→ Task description
Count the lines in the entries below that contain the string "white", matching case exactly. Reply with the number only.
--- start ---
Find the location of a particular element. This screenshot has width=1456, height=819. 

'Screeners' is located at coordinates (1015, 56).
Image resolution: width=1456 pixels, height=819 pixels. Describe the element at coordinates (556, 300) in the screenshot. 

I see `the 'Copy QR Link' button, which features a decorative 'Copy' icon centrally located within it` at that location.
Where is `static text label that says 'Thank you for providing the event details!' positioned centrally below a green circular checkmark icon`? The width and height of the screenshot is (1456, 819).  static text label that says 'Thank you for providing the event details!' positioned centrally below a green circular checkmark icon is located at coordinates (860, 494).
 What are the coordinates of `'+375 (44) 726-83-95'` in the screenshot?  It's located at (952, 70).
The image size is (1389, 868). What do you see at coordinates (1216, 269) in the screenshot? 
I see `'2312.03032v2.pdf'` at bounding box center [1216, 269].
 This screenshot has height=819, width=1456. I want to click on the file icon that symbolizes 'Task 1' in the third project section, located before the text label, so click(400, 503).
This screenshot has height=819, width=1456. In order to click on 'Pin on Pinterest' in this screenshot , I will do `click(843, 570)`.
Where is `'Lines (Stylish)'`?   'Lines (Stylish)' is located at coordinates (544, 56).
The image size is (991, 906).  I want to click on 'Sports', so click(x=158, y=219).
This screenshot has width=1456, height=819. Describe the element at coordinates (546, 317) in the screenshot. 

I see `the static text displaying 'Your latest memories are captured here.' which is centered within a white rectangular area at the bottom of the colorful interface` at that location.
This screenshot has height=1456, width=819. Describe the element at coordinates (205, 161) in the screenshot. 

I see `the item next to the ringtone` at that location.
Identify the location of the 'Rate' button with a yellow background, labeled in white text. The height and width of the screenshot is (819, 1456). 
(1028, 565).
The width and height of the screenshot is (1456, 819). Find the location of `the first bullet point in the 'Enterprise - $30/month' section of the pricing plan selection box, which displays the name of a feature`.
--- end ---
→ The solution
2